Render the entries from the line containing "Task: Click the" through the end of the entries as a two-column CSV headed instruction and answer, with one row per entry holding its text and its answer, each in a single quoted field with line breaks replaced by spaces. Leave the pictures out.

========================================================================

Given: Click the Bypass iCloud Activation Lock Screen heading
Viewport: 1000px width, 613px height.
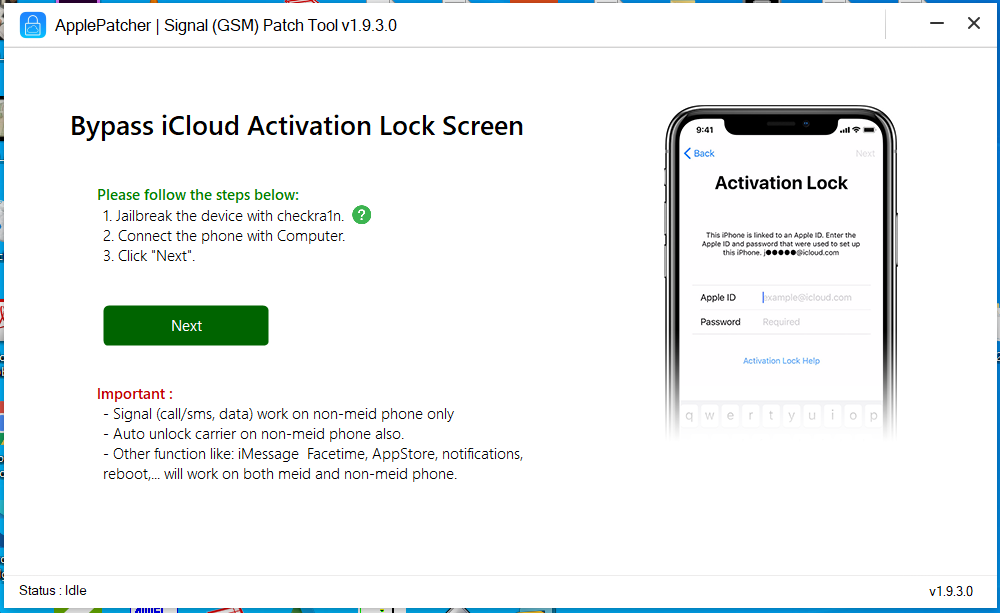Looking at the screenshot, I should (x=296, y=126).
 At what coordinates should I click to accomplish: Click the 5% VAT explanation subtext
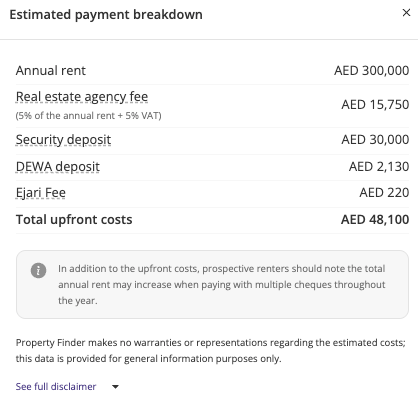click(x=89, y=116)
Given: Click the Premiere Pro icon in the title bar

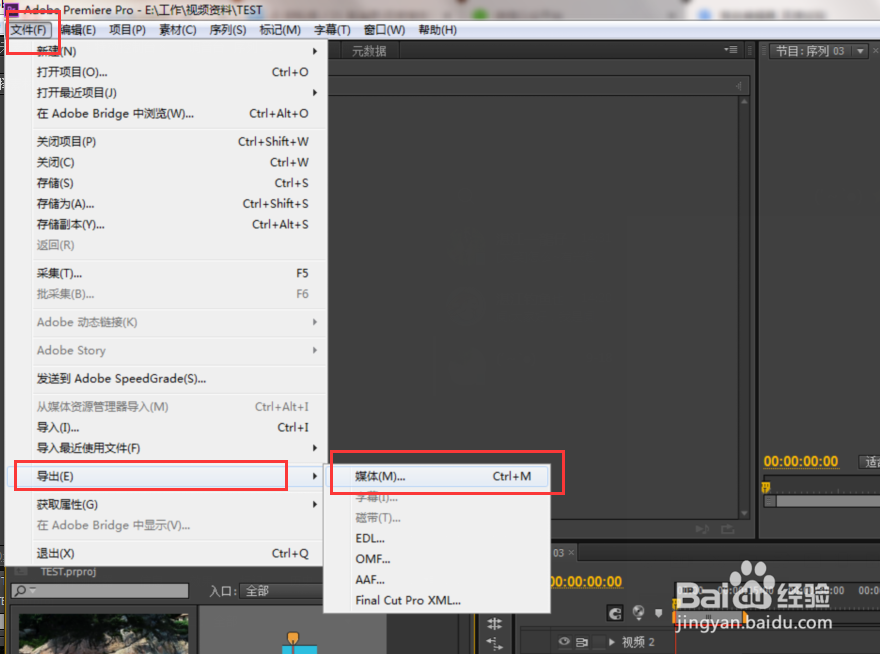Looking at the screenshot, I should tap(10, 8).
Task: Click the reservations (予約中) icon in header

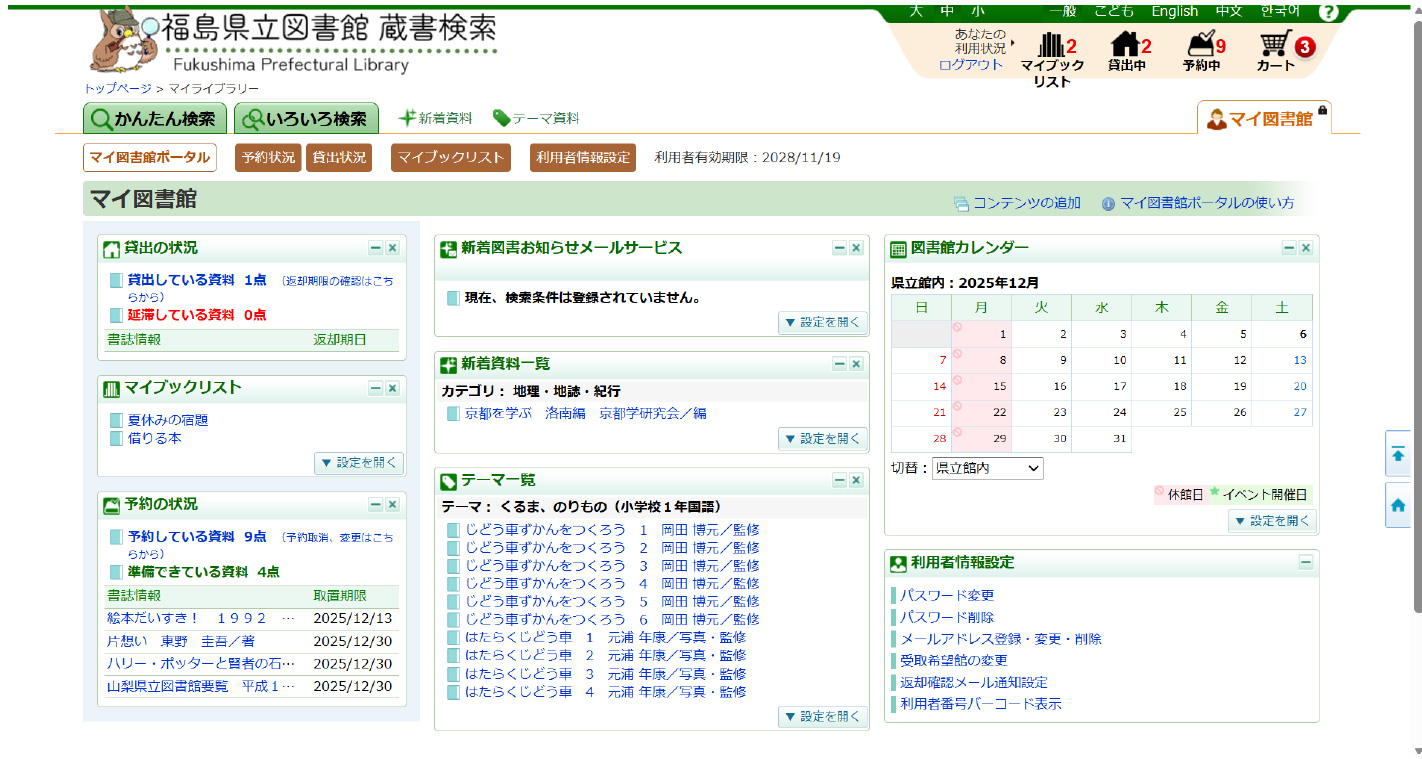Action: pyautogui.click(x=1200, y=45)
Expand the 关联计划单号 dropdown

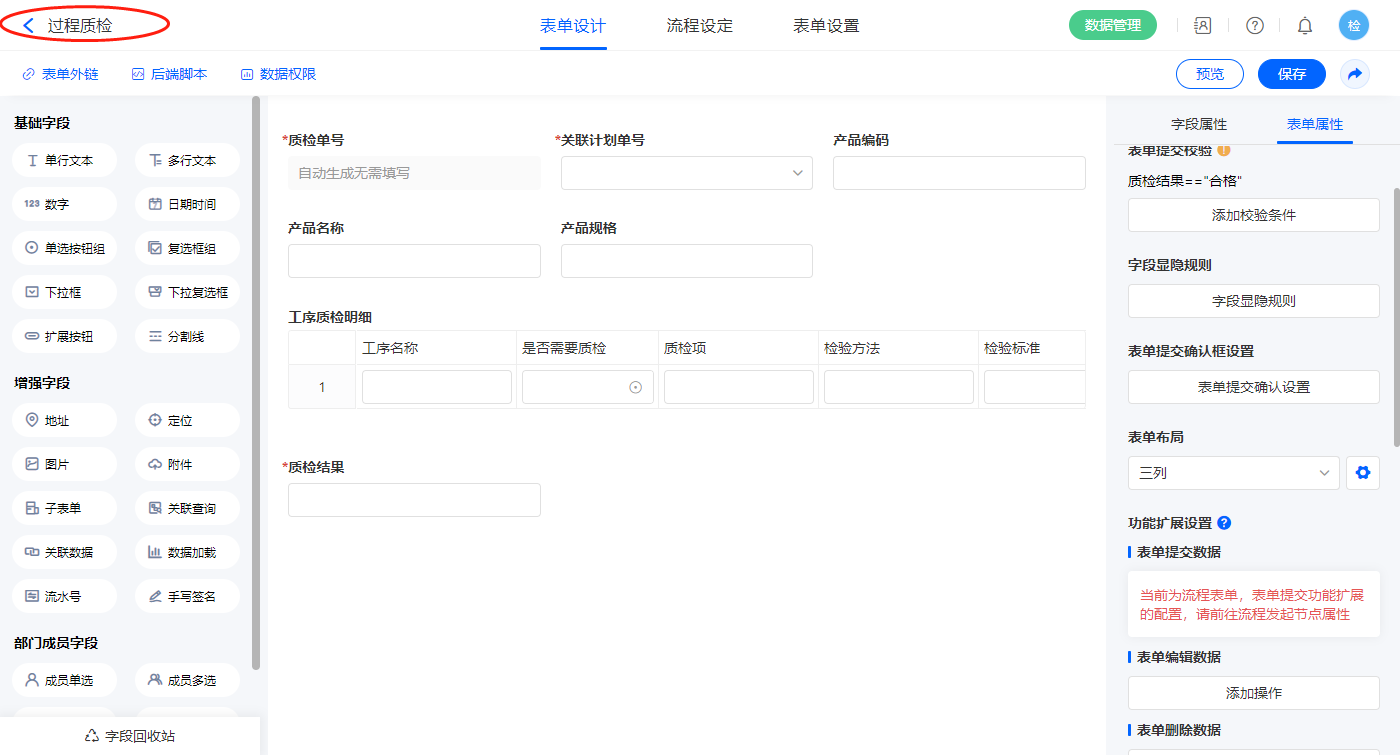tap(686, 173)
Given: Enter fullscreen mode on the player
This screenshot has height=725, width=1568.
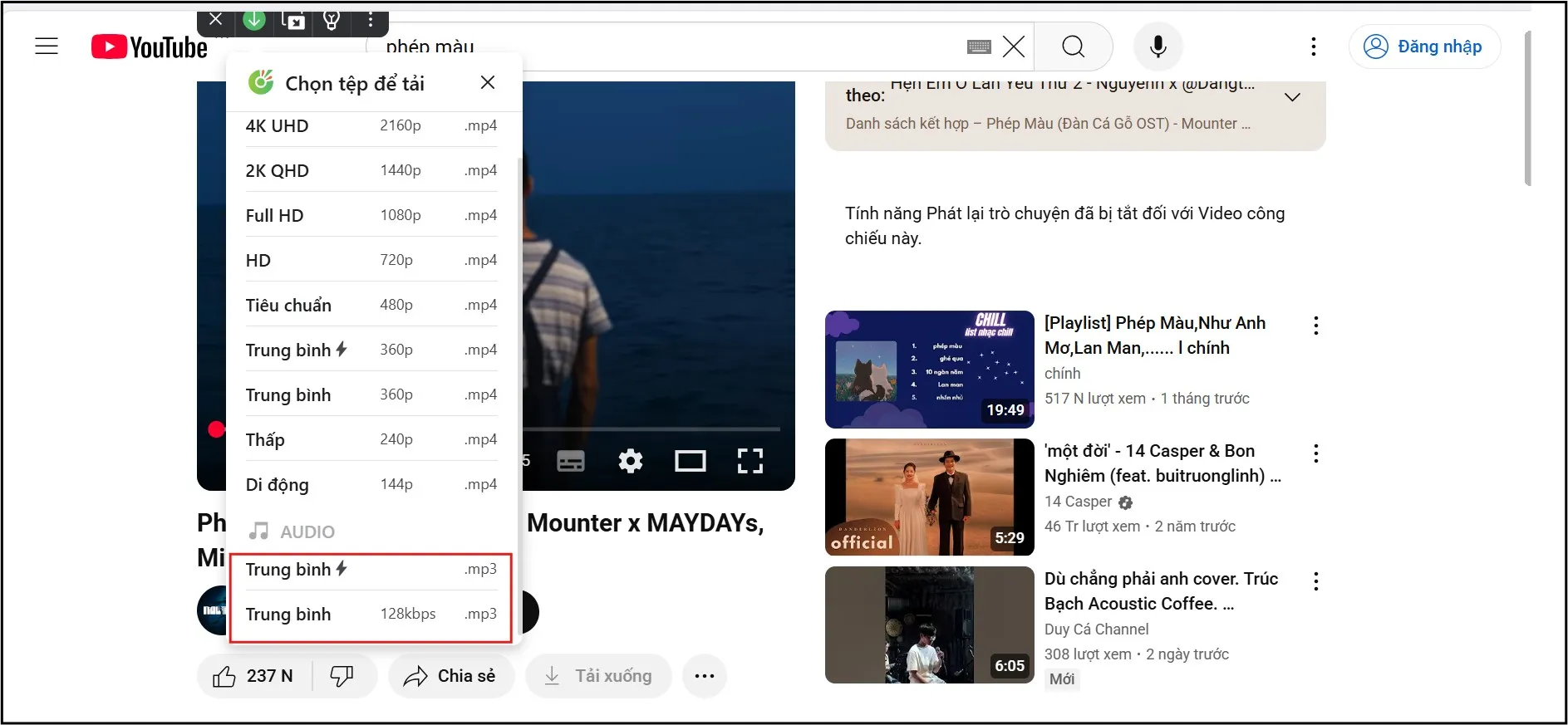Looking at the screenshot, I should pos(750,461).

========================================================================

### EXERCISE SOLUTION
instruction,answer
"Task: Click the reservations (予約中) icon in header","Action: pyautogui.click(x=1200, y=45)"
"Expand the 关联计划单号 dropdown","tap(686, 173)"
"Given: Enter fullscreen mode on the player This screenshot has height=725, width=1568.","Looking at the screenshot, I should pos(750,461)."